Challenges to openness of the air commons are more directly threatened by the continued proliferation of A2/AD technology and advanced military technology.  Chinese advances in these capabilities pose a serious potential threat to U.S. freedom of action in the skies.  In the case of a China-U.S. conflict, the PLA would likely aim to render U.S. airbases in the region ineffective, disable land-based aircraft, and deny the United States use of the airspace above Taiwan and the Taiwan Strait.  The Chinese are very close to—if not already in possession of—the military capabilities required to achieve these objectives.  They would most likely use ballistic missiles, surface-to-air missiles (SAMs), and land-based interceptor aircraft.[xxxvii] Against these capabilities, the United States would have difficulty maintaining air superiority.  Additionally, U.S. allies who provide support to the forward bases that will be targets of Chinese aggression could possibly withdraw their support during a crisis because of their vulnerability.

Indeed, disputes over access to bases and over-flight rights are challenging the openness of the air commons.  Forward-based, overseas military presence is a major element of U.S. military strategy and has enabled U.S. post-Cold War military operations in Iraq, the Balkans, Afghanistan, and elsewhere.  Forward bases, however, may be becoming less of an asset and more of a liability as potential U.S. adversaries continue to develop the capabilities needed to strike U.S. allies that host these bases and forward-deployed U.S. forces.  A 2006 report from RAND’s Project Air Force explains, “…basing and access are likely to become increasingly problematic as host countries fall under credible threat of attack.”[xxxviii] China is fielding the types of military capabilities that will threaten U.S. reliance on forward bases and access, including short- and medium-range ballistic missiles, a modernized bomber fleet, and strike aircraft.[xxxix] As in the maritime domain, the openness of the air commons is increasingly threatened by the rise of non-state actors and the spread of advanced technologies.  Individual and group terrorist attacks on airliners, as well as the promulgation of weaponry and know-how that can limit U.S. power projection capabilities and operations, are global phenomena.  Dealing with each in a way that promotes international security will require global solutions. For example, on the terrorist front, global cooperation between the United States and China is needed to ensure mutual maritime security.

Short problem 1> Rewrite the paragraph of the air commons passage that begins "Challenges to openness of the air commons" as a short bulleted list that keeps its main facts.
Short problem 2> Decide whether each statement agrees with the air commons passage, and answer yes or no, quoting the deciding words: (a) Forward bases enabled U.S. post-Cold War operations in Iraq, the Balkans, and Afghanistan. (b) The 2006 RAND report expects basing and access to become easier. (c) Terrorist attacks on airliners are described as limited to one region.

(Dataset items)

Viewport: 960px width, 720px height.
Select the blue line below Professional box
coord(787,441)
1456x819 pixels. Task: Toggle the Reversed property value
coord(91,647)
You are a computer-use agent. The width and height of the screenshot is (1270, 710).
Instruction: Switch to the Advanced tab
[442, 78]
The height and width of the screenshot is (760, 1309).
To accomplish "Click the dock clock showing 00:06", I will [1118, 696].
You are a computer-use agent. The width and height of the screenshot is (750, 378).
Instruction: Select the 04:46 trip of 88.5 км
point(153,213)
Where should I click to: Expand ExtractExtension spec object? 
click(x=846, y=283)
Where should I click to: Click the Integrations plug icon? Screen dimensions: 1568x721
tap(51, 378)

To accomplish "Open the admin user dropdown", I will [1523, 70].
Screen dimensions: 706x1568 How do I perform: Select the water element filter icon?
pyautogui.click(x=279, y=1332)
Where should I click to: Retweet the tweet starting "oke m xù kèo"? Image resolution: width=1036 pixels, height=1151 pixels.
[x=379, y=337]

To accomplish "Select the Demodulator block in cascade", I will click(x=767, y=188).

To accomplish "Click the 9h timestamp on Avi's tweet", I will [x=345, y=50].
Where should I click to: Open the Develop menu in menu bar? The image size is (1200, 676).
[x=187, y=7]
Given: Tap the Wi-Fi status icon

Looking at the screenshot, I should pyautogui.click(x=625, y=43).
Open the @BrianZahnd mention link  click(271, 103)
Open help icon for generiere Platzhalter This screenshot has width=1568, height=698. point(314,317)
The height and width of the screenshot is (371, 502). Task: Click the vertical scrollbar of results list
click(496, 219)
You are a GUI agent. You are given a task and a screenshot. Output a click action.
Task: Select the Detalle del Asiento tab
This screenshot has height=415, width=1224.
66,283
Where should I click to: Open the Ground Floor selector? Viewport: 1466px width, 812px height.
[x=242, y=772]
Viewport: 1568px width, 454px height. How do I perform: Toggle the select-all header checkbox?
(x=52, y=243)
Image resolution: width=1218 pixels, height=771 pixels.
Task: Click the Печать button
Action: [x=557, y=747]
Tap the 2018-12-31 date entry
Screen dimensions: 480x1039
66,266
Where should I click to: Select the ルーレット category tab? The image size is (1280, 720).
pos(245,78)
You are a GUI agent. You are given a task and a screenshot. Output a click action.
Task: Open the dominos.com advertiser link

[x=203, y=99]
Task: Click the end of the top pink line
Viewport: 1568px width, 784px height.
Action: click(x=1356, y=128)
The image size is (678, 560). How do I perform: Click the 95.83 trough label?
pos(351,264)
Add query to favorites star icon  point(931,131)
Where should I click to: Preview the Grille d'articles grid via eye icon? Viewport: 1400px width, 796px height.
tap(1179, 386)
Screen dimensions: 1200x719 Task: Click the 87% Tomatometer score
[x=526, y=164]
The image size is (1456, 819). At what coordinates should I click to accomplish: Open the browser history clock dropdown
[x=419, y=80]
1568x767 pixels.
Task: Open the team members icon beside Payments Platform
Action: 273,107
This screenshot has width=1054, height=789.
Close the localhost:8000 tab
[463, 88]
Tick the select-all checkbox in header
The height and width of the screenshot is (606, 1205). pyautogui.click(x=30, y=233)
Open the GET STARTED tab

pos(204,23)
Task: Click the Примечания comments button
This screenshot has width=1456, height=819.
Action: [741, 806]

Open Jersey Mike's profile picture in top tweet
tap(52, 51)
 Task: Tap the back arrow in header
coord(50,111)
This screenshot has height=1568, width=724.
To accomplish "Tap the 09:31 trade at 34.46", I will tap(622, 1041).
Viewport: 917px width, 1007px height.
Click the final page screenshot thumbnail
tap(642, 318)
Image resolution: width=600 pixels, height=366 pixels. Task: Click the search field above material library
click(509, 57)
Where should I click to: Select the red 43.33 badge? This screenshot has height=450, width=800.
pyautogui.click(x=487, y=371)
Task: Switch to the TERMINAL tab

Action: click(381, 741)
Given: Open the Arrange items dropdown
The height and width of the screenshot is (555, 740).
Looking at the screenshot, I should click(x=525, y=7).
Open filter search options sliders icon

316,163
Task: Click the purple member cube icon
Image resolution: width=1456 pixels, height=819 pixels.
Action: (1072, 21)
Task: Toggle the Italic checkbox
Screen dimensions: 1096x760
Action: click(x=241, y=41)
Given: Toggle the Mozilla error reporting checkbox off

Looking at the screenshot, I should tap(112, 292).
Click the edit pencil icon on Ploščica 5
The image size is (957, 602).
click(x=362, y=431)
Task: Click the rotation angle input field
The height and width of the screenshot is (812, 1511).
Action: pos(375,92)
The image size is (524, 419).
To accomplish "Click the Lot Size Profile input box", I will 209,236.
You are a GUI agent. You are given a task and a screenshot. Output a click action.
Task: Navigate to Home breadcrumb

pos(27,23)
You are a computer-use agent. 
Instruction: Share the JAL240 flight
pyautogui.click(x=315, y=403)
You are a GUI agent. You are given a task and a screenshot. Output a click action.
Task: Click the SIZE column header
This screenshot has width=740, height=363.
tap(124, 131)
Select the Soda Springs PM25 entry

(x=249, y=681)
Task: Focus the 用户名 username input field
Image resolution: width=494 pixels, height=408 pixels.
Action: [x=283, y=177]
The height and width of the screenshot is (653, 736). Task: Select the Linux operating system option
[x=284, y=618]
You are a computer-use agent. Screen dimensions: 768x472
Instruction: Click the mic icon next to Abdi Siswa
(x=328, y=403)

Written reply 1>
- Spreading A2/AD and advanced military technology threatens the openness of the air commons more directly.
- Chinese advances in these capabilities could seriously threaten U.S. freedom of action in the skies.
- In a China-U.S. conflict, the PLA would likely try to make U.S. regional airbases ineffective, disable land-based aircraft, and deny U.S. use of the airspace over Taiwan and the Taiwan Strait.
- China is very close to having, or already has, the capabilities to do this.
- China would most likely use ballistic missiles, surface-to-air missiles (SAMs), and land-based interceptor aircraft.
- Against these, the United States would have difficulty keeping air superiority.
- U.S. allies supporting targeted forward bases might withdraw that support in a crisis because they are vulnerable.

Written reply 2>
(a) Yes: "has enabled U.S. post-Cold War military operations in Iraq, the Balkans, Afghanistan, and elsewhere"
(b) No: "basing and access are likely to become increasingly problematic as host countries fall under credible threat of attack"
(c) No: "are global phenomena"